June 16, 2016
Communicable disease epidemics place a huge burden on public health systems around the world, and techniques for predicting outbreaks to date have not adequately addressed public health officials’ need for real-time information, says Assistant Professor of Biostatistics Nicholas Reich and co-authors of a new case study of dengue hemorrhagic fever in Thailand.
In the current issue of PLOS Neglected Tropical Diseases, they describe a unique collaboration between public health officials in Thailand and a U.S.-based research team that focuses on merging real-time data management with advanced analytics. They developed a model that improves several key practical features of prediction techniques, offering strategies that account for reporting delays in data, for example, and comparing model-based predictions to simple predictions such as a seasonal average. This helps to ensure that the new models can be shown to add value above and beyond current practices.
Dengue is a mosquito-borne virus that infects over 400 million people worldwide each year and places “an immense public health and economic burden upon countries around the world, especially in tropical areas,” the researchers point out. They developed a real-time forecasting model for dengue hemorrhagic fever in the 77 provinces of Thailand, creating a practical and highly computational infrastructure that generated multi-step predictions of incidence every two weeks for 2014.
Reich says, “We set out to highlight the challenges of working with real data in real-time. The disease surveillance system in Thailand has been around for decades and is a treasure trove of data that can help us understand the dynamics of many diseases. By working closely with our collaborators in Thailand, we have developed a framework that can bring advanced modeling techniques to the inevitable messiness of real-time data.”
The researchers’ new “prediction pipeline,” which includes rigorously evaluated real-time predictions and a disease transmission model that takes into account spatial and temporal trends, should “enable existing prediction methods to reach their full potential in making an impact on public health decision-making and planning,” say Reich and colleagues at Bangkok’s Office of Disease Prevention, Thailand’s Ministry of Public Health, Johns Hopkins University and the University of Florida.
Ongoing results from this collaboration are being integrated into public health decision-making by the Ministry of Public Health in Thailand. Findings are presented to public health officials to inform decisions about public health resource allocation and where to implement targeted interventions, such as to prevent excessive mosquito breeding.
As Reich explains, the predictions presented in this work represent the team’s first attempt at predicting dengue in Thailand and show mixed performance across provinces. In three quarters of the provinces, their model makes better predictions than a seasonal baseline predicting two weeks into the future.

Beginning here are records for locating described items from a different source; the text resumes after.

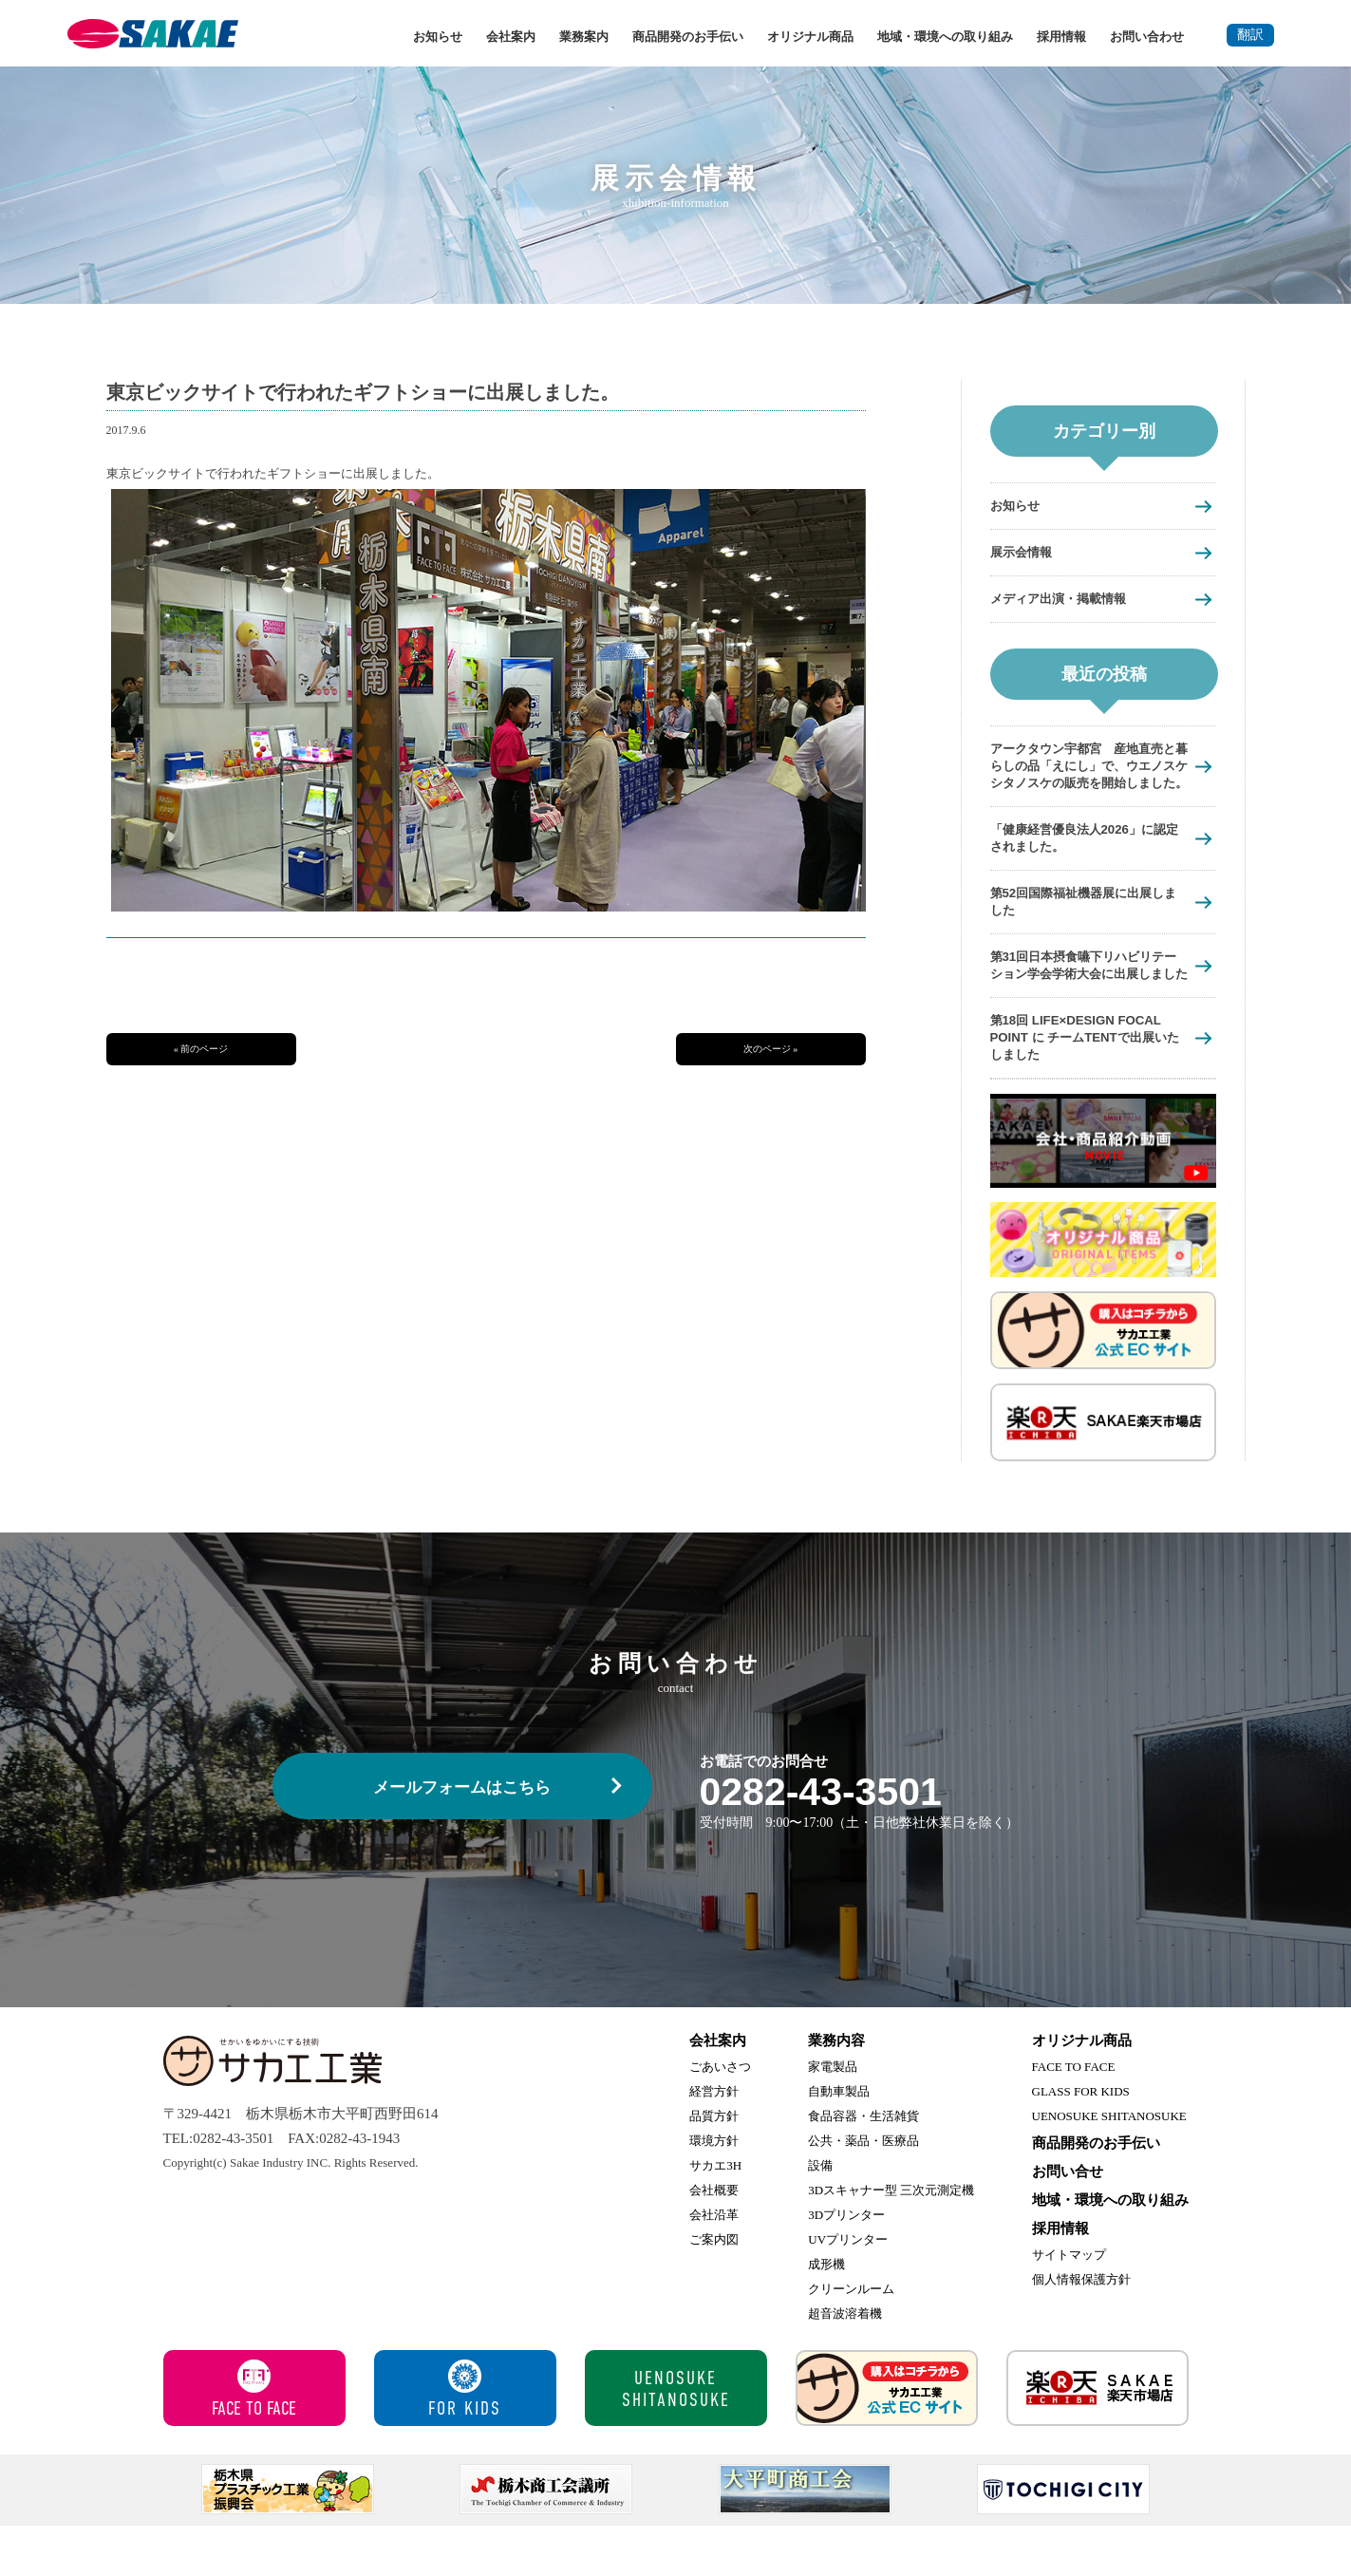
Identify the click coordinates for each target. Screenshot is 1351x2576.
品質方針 (714, 2166)
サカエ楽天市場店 (1097, 2438)
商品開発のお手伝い (687, 36)
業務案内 (584, 36)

In over half of the provinces, their model performs better at predicting disease incidence up to six weeks into the future.
The researchers also wanted to assess the degree to which delays in case reporting make long-range prediction a challenge, so they compared the performance of their real-time predictions with predictions made with fully reported data. “Basically, the fact that it takes a long time for some cases to be reported is one of the major challenges in this research. This is much different than influenza surveillance by the Centers for Disease Control and Prevention in the U.S. where after one to two weeks we know very precisely the current levels of flu. It sometimes takes us three to six months to have a good sense of what was going on in a Thai province at a particular time. This makes our job of predicting that much more difficult,” says Reich.
They learned “valuable lessons,” the researchers say, for implementing real-time predictions in the context of public health decision making. “Comparing our ‘fancy’ statistical models to conventional wisdom and making sure that they are adding value has been a key component of this work,” Reich says. “Everyone in Thailand knows that dengue tends to have strong seasonal patterns, just like influenza in the U.S. We wanted to very carefully assess the extent to which our models could add value above and beyond predicting just a seasonal average. We worked really hard to hold ourselves to a high standard for success, both highlighting the times when we were able to beat that baseline but also acknowledging when we didn’t.”
Overall, Reich and colleagues compared predictions from several different statistical models, identifying locations and times where their predictions were accurate.
“Broadly speaking, improving real-time predictions can enable more targeted, timely interventions and risk communication, both of which have a measurable impact on disease spread in epidemic and pandemic scenarios. It is vital that we continue to build knowledge about the best ways to make these forecasts and integrate them into public health decision-making,” they say.